◆ **YOUR GOAL**: From the first line to the last, copy the material exactly.
-- DATA FOR THIS TASK follows --
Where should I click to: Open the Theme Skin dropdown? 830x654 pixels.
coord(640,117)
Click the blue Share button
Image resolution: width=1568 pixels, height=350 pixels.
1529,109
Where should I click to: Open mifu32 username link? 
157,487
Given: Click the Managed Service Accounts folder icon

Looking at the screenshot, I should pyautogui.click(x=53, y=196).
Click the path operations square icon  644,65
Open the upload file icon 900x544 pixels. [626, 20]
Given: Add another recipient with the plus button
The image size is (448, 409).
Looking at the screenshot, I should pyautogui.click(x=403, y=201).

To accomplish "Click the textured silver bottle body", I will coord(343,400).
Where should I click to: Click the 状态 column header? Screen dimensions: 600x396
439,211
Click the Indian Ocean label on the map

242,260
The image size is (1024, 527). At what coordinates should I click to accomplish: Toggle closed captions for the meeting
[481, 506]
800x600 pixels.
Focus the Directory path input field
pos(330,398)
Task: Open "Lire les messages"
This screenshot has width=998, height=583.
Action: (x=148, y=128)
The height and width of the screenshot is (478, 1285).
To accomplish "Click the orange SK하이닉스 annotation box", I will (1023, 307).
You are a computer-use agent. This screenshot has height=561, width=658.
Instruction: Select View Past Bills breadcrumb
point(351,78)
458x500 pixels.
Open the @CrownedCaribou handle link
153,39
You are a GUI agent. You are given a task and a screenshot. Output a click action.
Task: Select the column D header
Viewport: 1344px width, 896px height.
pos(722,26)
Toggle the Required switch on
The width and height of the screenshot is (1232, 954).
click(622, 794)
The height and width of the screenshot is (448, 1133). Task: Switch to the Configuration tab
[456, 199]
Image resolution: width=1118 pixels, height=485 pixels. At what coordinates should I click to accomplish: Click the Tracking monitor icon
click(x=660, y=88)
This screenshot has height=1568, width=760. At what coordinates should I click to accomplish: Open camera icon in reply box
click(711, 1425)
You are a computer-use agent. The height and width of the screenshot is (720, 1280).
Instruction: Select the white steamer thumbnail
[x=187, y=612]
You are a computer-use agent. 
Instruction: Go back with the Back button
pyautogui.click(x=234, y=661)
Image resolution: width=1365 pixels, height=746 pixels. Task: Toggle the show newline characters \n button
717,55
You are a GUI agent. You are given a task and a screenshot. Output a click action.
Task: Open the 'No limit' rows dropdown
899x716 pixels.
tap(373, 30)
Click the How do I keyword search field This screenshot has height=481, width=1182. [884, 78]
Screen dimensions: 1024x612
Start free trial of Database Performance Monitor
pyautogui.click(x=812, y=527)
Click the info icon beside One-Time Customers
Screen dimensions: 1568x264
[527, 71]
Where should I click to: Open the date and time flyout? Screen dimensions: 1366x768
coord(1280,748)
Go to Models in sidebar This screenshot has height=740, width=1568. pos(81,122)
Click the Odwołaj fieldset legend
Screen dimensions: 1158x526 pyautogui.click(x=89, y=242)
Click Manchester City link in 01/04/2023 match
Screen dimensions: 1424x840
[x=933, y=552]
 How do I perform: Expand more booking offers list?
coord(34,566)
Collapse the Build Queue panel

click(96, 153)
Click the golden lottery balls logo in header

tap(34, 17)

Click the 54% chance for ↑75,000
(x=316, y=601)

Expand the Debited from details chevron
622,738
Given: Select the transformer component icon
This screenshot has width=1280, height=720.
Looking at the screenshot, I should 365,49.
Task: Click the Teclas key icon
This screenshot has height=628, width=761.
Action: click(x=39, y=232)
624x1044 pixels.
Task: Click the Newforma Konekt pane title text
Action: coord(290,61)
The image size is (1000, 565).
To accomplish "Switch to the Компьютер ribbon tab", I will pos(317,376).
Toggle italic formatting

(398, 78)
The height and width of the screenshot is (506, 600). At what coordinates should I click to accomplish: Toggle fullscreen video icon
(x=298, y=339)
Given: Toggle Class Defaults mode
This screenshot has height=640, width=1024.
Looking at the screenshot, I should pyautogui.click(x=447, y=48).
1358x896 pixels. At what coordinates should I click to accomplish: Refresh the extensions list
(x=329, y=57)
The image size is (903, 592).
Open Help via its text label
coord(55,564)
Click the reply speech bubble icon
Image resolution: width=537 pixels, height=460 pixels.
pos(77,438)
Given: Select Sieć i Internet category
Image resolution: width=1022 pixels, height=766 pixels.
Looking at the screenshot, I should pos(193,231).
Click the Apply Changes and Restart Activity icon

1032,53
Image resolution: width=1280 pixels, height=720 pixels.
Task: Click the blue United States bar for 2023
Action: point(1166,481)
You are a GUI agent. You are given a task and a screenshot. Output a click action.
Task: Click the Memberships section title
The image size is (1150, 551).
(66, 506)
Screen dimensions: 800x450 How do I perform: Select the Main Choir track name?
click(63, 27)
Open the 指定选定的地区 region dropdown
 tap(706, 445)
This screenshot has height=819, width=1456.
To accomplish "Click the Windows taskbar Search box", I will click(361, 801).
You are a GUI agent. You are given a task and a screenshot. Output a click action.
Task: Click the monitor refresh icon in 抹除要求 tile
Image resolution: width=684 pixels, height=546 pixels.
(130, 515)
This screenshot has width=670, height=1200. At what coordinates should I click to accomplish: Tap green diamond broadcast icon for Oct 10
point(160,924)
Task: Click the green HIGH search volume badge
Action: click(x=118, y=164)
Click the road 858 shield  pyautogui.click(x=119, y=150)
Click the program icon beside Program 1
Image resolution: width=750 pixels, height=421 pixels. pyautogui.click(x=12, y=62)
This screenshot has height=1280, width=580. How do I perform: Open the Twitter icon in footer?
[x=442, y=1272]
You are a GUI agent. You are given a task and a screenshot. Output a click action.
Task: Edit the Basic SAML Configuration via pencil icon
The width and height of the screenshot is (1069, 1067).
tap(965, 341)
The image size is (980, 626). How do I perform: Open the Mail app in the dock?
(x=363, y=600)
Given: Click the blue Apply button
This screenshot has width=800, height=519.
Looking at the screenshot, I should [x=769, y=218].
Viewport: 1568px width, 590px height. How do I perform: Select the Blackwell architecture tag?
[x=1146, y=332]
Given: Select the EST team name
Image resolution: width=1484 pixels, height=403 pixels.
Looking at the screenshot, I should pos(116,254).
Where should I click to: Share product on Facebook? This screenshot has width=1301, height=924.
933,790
-- DATA FOR THIS TASK concluded --
◆ **RESPONSE BELOW**:
Where should I click to: Open the Theme Skin dropdown? 830x654 pixels.
coord(640,117)
Click the blue Share button
Image resolution: width=1568 pixels, height=350 pixels.
1529,109
Where should I click to: Open mifu32 username link? 
157,487
Given: Click the Managed Service Accounts folder icon

Looking at the screenshot, I should pyautogui.click(x=53, y=196).
Click the path operations square icon  644,65
Open the upload file icon 900x544 pixels. [626, 20]
Given: Add another recipient with the plus button
The image size is (448, 409).
Looking at the screenshot, I should pyautogui.click(x=403, y=201).

To accomplish "Click the textured silver bottle body", I will coord(343,400).
Where should I click to: Click the 状态 column header? Screen dimensions: 600x396
439,211
Click the Indian Ocean label on the map

242,260
The image size is (1024, 527). At what coordinates should I click to accomplish: Toggle closed captions for the meeting
[481, 506]
800x600 pixels.
Focus the Directory path input field
pos(330,398)
Task: Open "Lire les messages"
This screenshot has width=998, height=583.
Action: (x=148, y=128)
The height and width of the screenshot is (478, 1285).
To accomplish "Click the orange SK하이닉스 annotation box", I will (1023, 307).
You are a computer-use agent. This screenshot has height=561, width=658.
Instruction: Select View Past Bills breadcrumb
point(351,78)
458x500 pixels.
Open the @CrownedCaribou handle link
153,39
You are a GUI agent. You are given a task and a screenshot. Output a click action.
Task: Select the column D header
Viewport: 1344px width, 896px height.
pos(722,26)
Toggle the Required switch on
The width and height of the screenshot is (1232, 954).
click(622, 794)
The height and width of the screenshot is (448, 1133). Task: Switch to the Configuration tab
[456, 199]
Image resolution: width=1118 pixels, height=485 pixels. At what coordinates should I click to accomplish: Click the Tracking monitor icon
click(x=660, y=88)
This screenshot has height=1568, width=760. At what coordinates should I click to accomplish: Open camera icon in reply box
click(711, 1425)
You are a computer-use agent. The height and width of the screenshot is (720, 1280).
Instruction: Select the white steamer thumbnail
[x=187, y=612]
You are a computer-use agent. 
Instruction: Go back with the Back button
pyautogui.click(x=234, y=661)
Image resolution: width=1365 pixels, height=746 pixels. Task: Toggle the show newline characters \n button
717,55
You are a GUI agent. You are given a task and a screenshot. Output a click action.
Task: Open the 'No limit' rows dropdown
899x716 pixels.
tap(373, 30)
Click the How do I keyword search field This screenshot has height=481, width=1182. [884, 78]
Screen dimensions: 1024x612
Start free trial of Database Performance Monitor
pyautogui.click(x=812, y=527)
Click the info icon beside One-Time Customers
Screen dimensions: 1568x264
[527, 71]
Where should I click to: Open the date and time flyout? Screen dimensions: 1366x768
coord(1280,748)
Go to Models in sidebar This screenshot has height=740, width=1568. pos(81,122)
Click the Odwołaj fieldset legend
Screen dimensions: 1158x526 pyautogui.click(x=89, y=242)
Click Manchester City link in 01/04/2023 match
Screen dimensions: 1424x840
[x=933, y=552]
 How do I perform: Expand more booking offers list?
coord(34,566)
Collapse the Build Queue panel

click(96, 153)
Click the golden lottery balls logo in header

tap(34, 17)

Click the 54% chance for ↑75,000
(x=316, y=601)

Expand the Debited from details chevron
622,738
Given: Select the transformer component icon
This screenshot has width=1280, height=720.
Looking at the screenshot, I should 365,49.
Task: Click the Teclas key icon
This screenshot has height=628, width=761.
Action: click(x=39, y=232)
624x1044 pixels.
Task: Click the Newforma Konekt pane title text
Action: coord(290,61)
The image size is (1000, 565).
To accomplish "Switch to the Компьютер ribbon tab", I will pos(317,376).
Toggle italic formatting

(398, 78)
The height and width of the screenshot is (506, 600). At what coordinates should I click to accomplish: Toggle fullscreen video icon
(x=298, y=339)
Given: Toggle Class Defaults mode
This screenshot has height=640, width=1024.
Looking at the screenshot, I should pyautogui.click(x=447, y=48).
1358x896 pixels. At what coordinates should I click to accomplish: Refresh the extensions list
(x=329, y=57)
The image size is (903, 592).
Open Help via its text label
coord(55,564)
Click the reply speech bubble icon
Image resolution: width=537 pixels, height=460 pixels.
pos(77,438)
Given: Select Sieć i Internet category
Image resolution: width=1022 pixels, height=766 pixels.
Looking at the screenshot, I should pos(193,231).
Click the Apply Changes and Restart Activity icon

1032,53
Image resolution: width=1280 pixels, height=720 pixels.
Task: Click the blue United States bar for 2023
Action: point(1166,481)
You are a GUI agent. You are given a task and a screenshot. Output a click action.
Task: Click the Memberships section title
The image size is (1150, 551).
(66, 506)
Screen dimensions: 800x450 How do I perform: Select the Main Choir track name?
click(63, 27)
Open the 指定选定的地区 region dropdown
 tap(706, 445)
This screenshot has height=819, width=1456.
To accomplish "Click the Windows taskbar Search box", I will click(361, 801).
You are a GUI agent. You are given a task and a screenshot. Output a click action.
Task: Click the monitor refresh icon in 抹除要求 tile
Image resolution: width=684 pixels, height=546 pixels.
(130, 515)
This screenshot has width=670, height=1200. At what coordinates should I click to accomplish: Tap green diamond broadcast icon for Oct 10
point(160,924)
Task: Click the green HIGH search volume badge
Action: click(x=118, y=164)
Click the road 858 shield  pyautogui.click(x=119, y=150)
Click the program icon beside Program 1
Image resolution: width=750 pixels, height=421 pixels. pyautogui.click(x=12, y=62)
This screenshot has height=1280, width=580. How do I perform: Open the Twitter icon in footer?
[x=442, y=1272]
You are a GUI agent. You are given a task and a screenshot. Output a click action.
Task: Edit the Basic SAML Configuration via pencil icon
The width and height of the screenshot is (1069, 1067).
tap(965, 341)
The image size is (980, 626). How do I perform: Open the Mail app in the dock?
(x=363, y=600)
Given: Click the blue Apply button
This screenshot has width=800, height=519.
Looking at the screenshot, I should [x=769, y=218].
Viewport: 1568px width, 590px height. How do I perform: Select the Blackwell architecture tag?
[x=1146, y=332]
Given: Select the EST team name
Image resolution: width=1484 pixels, height=403 pixels.
Looking at the screenshot, I should pos(116,254).
Where should I click to: Share product on Facebook? This screenshot has width=1301, height=924.
933,790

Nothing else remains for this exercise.